The research team showed that IP1867B worked with existing cancer treatments boosting their effectiveness and, in some cases, restored sensitivity to some treatments.
The success rate for cancer therapies has been limited due to a combination of factors, such as the tumour's ability to hide from and develop resistance to the treatment; excessive side effects; the treatment not being clinically effective; and the lack of penetration through the blood brain barrier - IP1867B was shown to be effective at avoiding all of these limiting factors.
In a study, published in the journal Cancer Letters, IP1867B (which is a combination of three common ingredients - aspirin, triacetin and saccharin) was shown to reduce the size of adult high-grade glioma brain tumours in a mouse model, while reducing the gastrointestinal tract problems experienced when conventional aspirin tablets are taken.
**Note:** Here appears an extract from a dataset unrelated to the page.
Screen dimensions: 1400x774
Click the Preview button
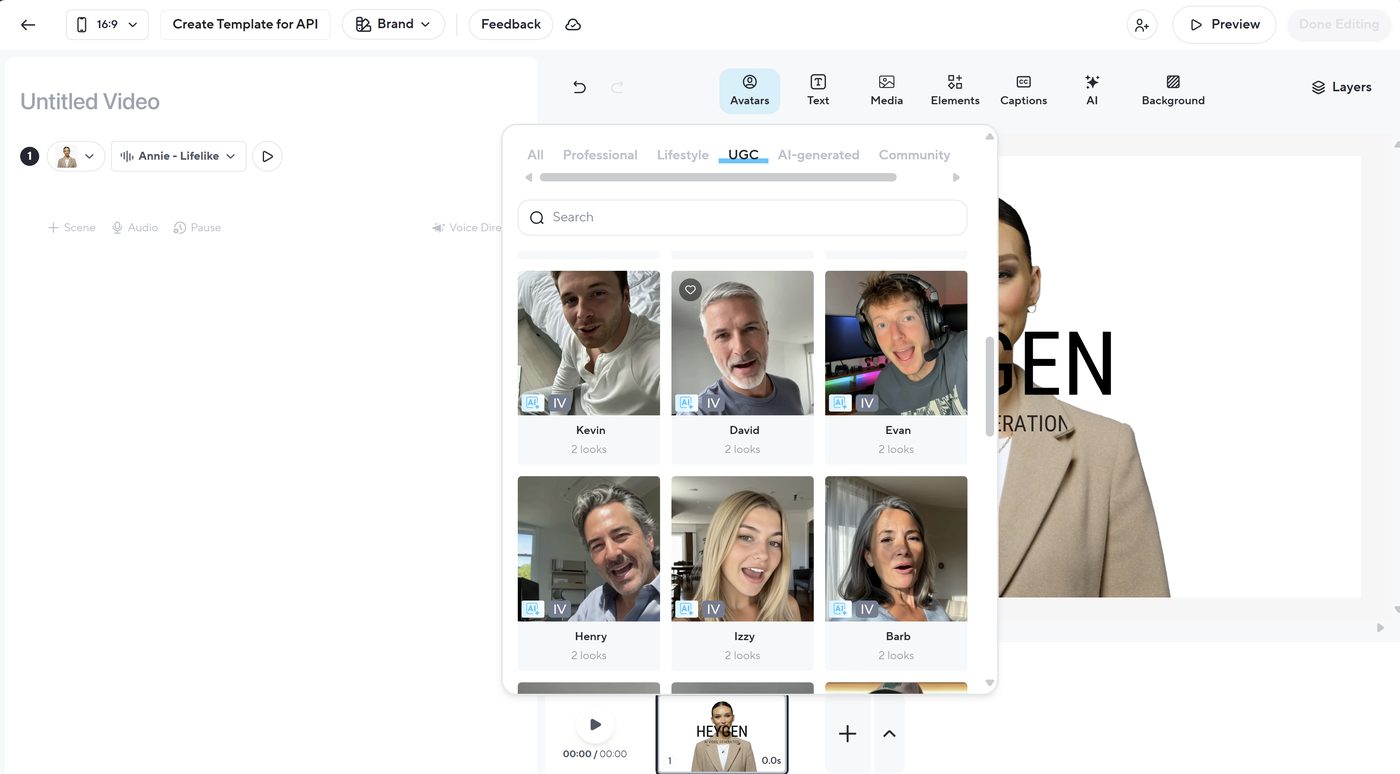click(1223, 23)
This research suggests that IP1867B could be effective against glioblastoma (GBM), one of the most aggressive forms of human brain cancer, which kills thousands of patients within a year.
Dr Hill said: "To produce a completely new drug takes many years and is very expensive. By focusing our efforts on testing novel formulation techniques, we can move closer to a treatment more quickly than would otherwise be possible. We will continue to urgently investigate which drugs will combine most effectively and safely with IP1867B, to improve these results even further and reduce the need for long-term use. There is still much work to be done, but many reasons to be excited for future studies."
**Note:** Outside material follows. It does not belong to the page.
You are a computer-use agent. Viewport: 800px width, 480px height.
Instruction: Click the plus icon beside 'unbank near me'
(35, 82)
The breakthrough came in laboratory tests in mice using cancer cells from adults with brain tumours.
In all the variations of drugs tested, including separating out the three key components of IP1867B, it was considerably more effective than any combination of other components and some currently used chemotherapeutics.
All three ingredients, which are already approved for use in the clinic, have been shown to kill tumour cells without having an effect on normal brain cells.
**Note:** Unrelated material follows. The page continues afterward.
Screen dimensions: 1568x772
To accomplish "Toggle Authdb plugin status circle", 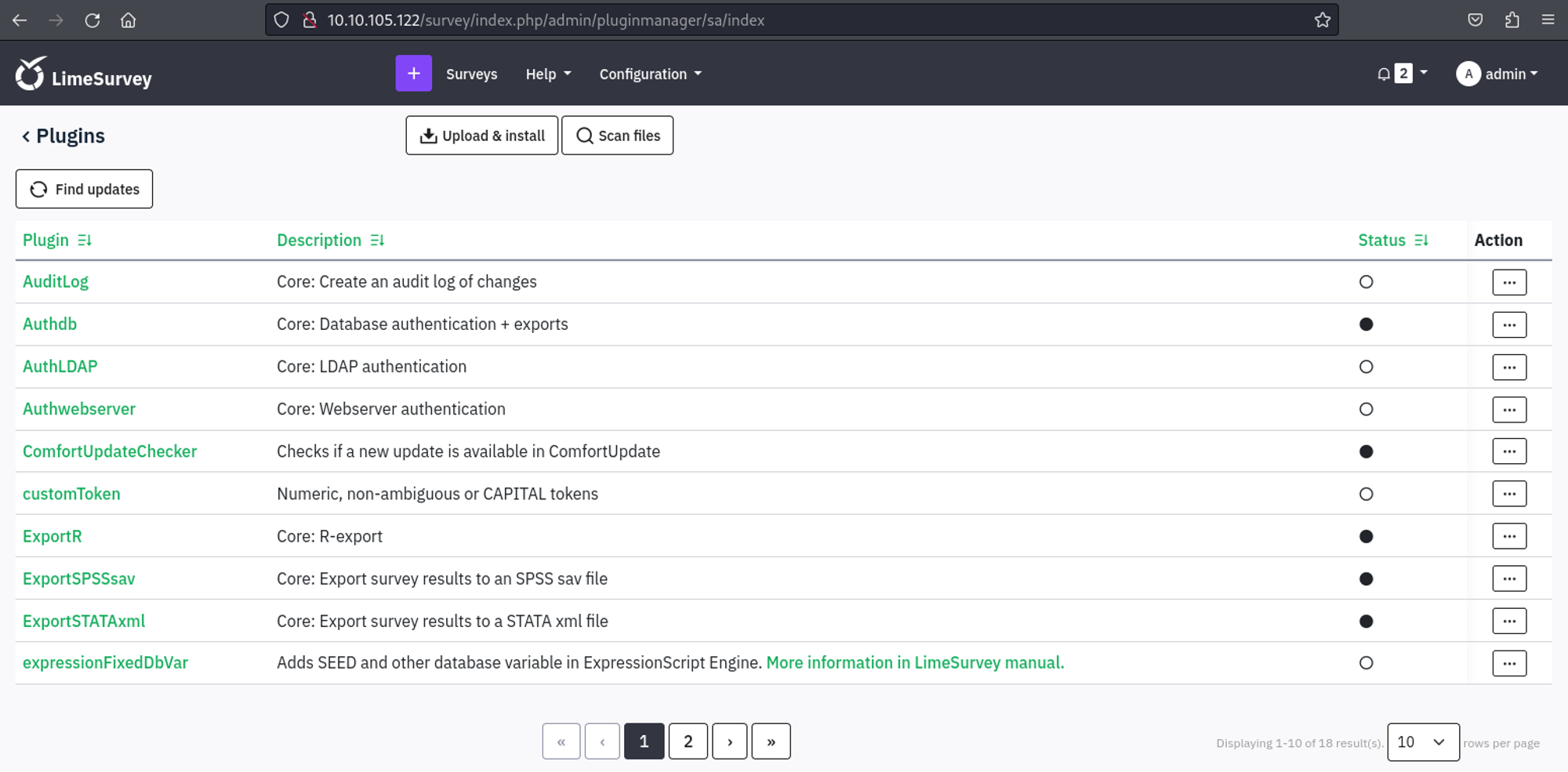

IP1867B was shown to reduce the action of Epidermal Growth Factor Receptor (EGFR), and block the Insulin-like Growth Factor 1 pathway thereby reducing the tumour's ability to acquire resistance to these EGFR inhibitors.
Tumours acquiring resistance to EGFR inhibitors via this pathway is a significant problem for these treatments.
IP1867B effects multiple targets, helping to 'light up' the tumour and reverse acquired resistance.
Katie Sheen, Research Manager at Brain Tumour Research, which funds the University of Portsmouth Research Group, added: "Our work on combining drugs is a vital and key part of our ongoing developments in the fight against brain tumours, which are an incredibly complex form of cancer. Being able to take existing drugs that have already been approved for use in humans, developing them in novel ways and applying them in the treatment of brain tumours offers much hope for the future."
Dr James Stuart, Medical Director at Innovate Pharmaceuticals, commented: "Our work on multiple disease areas in the cancer field has shown that hitting a number of targets with IP1867B allows us to not only shrink tumours but unmask them allowing other therapies to attack them. This action of 'turning cold tumours hot' alongside the reversal of acquired resistance, boosting combination efficacy and a possible lowering of side effect burden makes IP1867B a true breakthrough in cancer treatment. The next step is to take IP1867B into 'first in human' trial. Innovate are actively driving this next stage of development."